I recently attended a fascinating session titled "The AI Revolution and What it Means for CMOs," featuring an outstanding panel of legal industry leaders:
- Bridget Mary McCormack, CEO of the American Arbitration Association
- Darth Vaughn, Associate General Counsel and Managing Director of Policy and Legal Operations at Ford Motor Company
- Jen Leonard, Founder of Creative Lawyers
- Jim Metzger, CFO of Reed Smith.
Each speaker shared valuable insights on how AI is already transforming the legal industry, offering different perspectives on everything from how work is performed and services are delivered to how firms grow, compete, and meet evolving client expectations.
Here's what I personally took away from the session:
The Legal Industry: The First Movers Advantage
AI is driving one of the most significant transformations the legal industry has ever seen, and the pace of development is accelerating quickly.

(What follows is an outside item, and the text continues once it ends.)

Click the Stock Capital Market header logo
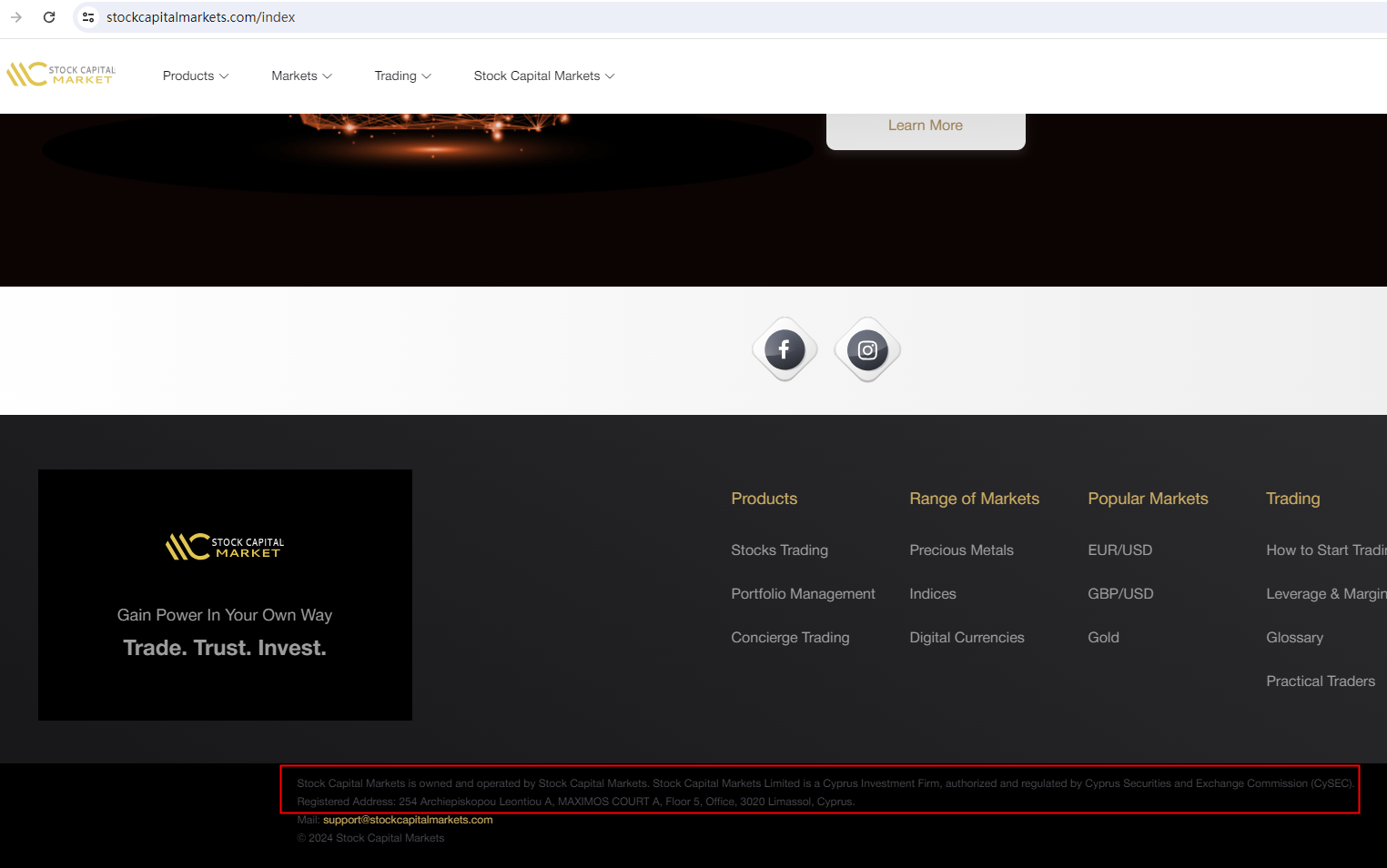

As Darth emphasised, the real risk isn’t adopting AI, it’s standing still. Firms need to benchmark themselves against where the industry is heading, not just where their peers happen to be today. Falling behind can happen much faster than many expect.
We’ve seen similar inflection points in other industries. In the US rideshare market, early adopters like Uber and Lyft reshaped the entire landscape. Drivers, platforms, and companies who embraced the model experienced explosive growth, while traditional taxi companies that hesitated lost substantial market share and have struggled to recover. In New York City alone, the total value of taxi medallions dropped from a peak of over $1 million each in 2014 to under $150,000 within a few years, wiping out billions in market value across the sector. The legal sector is now facing a comparable moment. Firms that adopt AI early won’t just see operational efficiencies, they’ll open the door to entirely new markets, services, and client segments.

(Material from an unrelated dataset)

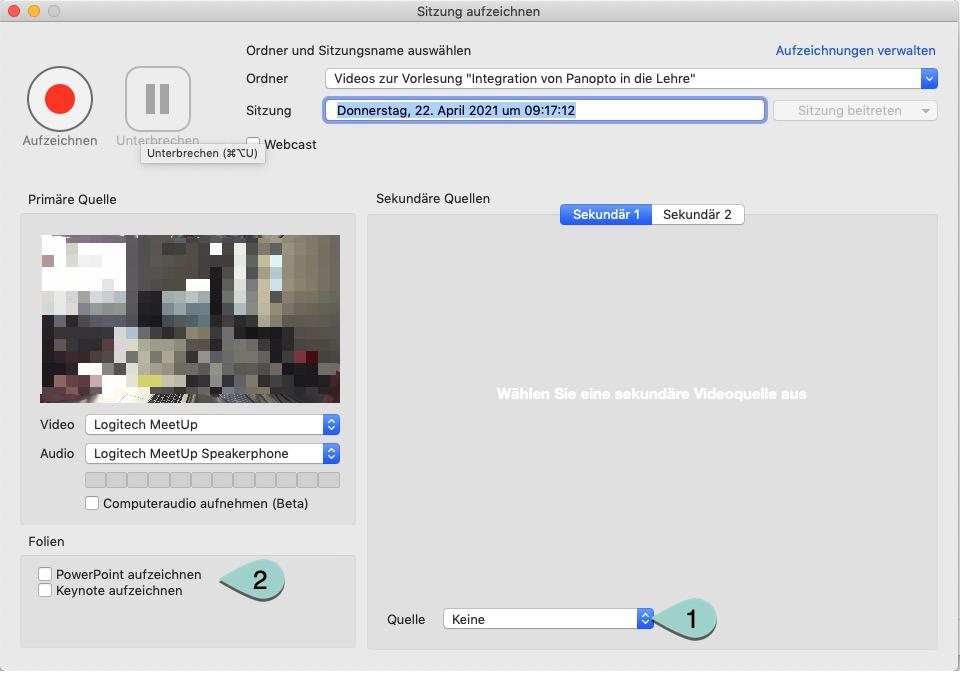The height and width of the screenshot is (681, 960).
Task: Click the Sitzung name text field
Action: pyautogui.click(x=545, y=110)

AI Isn’t Here to Replace Lawyers, It’s Here to Replace Tasks
As Darth put it, we’re entering the era of “super assistants”, with AI tools that work 24/7, handle repetitive or time-consuming work, and enable lawyers to focus on higher-value activities. As Jen noted, the possibilities are only limited by your own creativity. With the use of AI, firms can finally break the ceiling of work that was once limited by company size and time constraints. Now, firms must brainstorm how to integrate co-intelligence to scale everyday tasks and eliminate work that doesn't add value.
Jim prefaced this by giving a practical example of how junior lawyers are already leveraging AI to draft standard documents like NDAs in a matter of minutes - work that would traditionally take hours. Rather than spending significant time creating these from scratch, junior lawyers can now use AI-generated drafts as a starting point, with senior lawyers reviewing and refining the output. This not only speeds up delivery but also creates a valuable learning tool for junior staff while freeing up time across the team.
The Legal Market Is Far from Saturated, Technology Unlocks the 92 Percent
Today, only about 8% of civil legal demands are being served. The vast majority of people who need legal services simply aren’t able to access or afford them. Technology offers a path to fundamentally change this, enabling firms to reduce costs, serve more clients, and ultimately grow by reaching untapped markets.
Darth was a big advocate of this, stating that he believed law firms could change their current model from pro bono work to a “low bono model”. By leveraging AI and technology to lower the cost of delivering legal services, firms can make legal support more accessible to those who have typically been priced out. In doing so, firms not only help close the access to justice gap, but also create entirely new revenue streams through higher volumes of work at scale, killing two birds with one stone!
We Hold AI to a Different Standard, But Should We?
Much of the fear around AI adoption centres on the risk of mistakes or hallucinations. Yet, as Darth pointed out, human errors in legal practice happen just as regularly, and are far more easily forgiven. In many cases, the perceived risk of AI may be significantly higher than the actual risk.
- Pilot, experiment, and measure.
Bridget emphasised the importance of being willing to experiment. Some AI implementations will fail. However, the learning curve is invaluable. She emphasised the importance of transparency and a focus on collating as much quantifiable data as possible to measure real impact, separating meaningful innovation from hype. - Client expectations have already shifted.
Jim captured perhaps the most important change: client mindsets have evolved rapidly. Where many were sceptical only 6–8 months ago, many clients are now actively asking why firms aren’t leveraging AI already. That shift in expectations will only continue to grow.
The message is clear: AI adoption in legal isn’t about replacement, it's about enablement. The firms that learn fastest, iterate early, and embrace this shift thoughtfully will be the ones leading the industry in the years to come - just as we’ve seen in every other industry disrupted by technology. In this case, ignorance is not bliss: it's just a risk.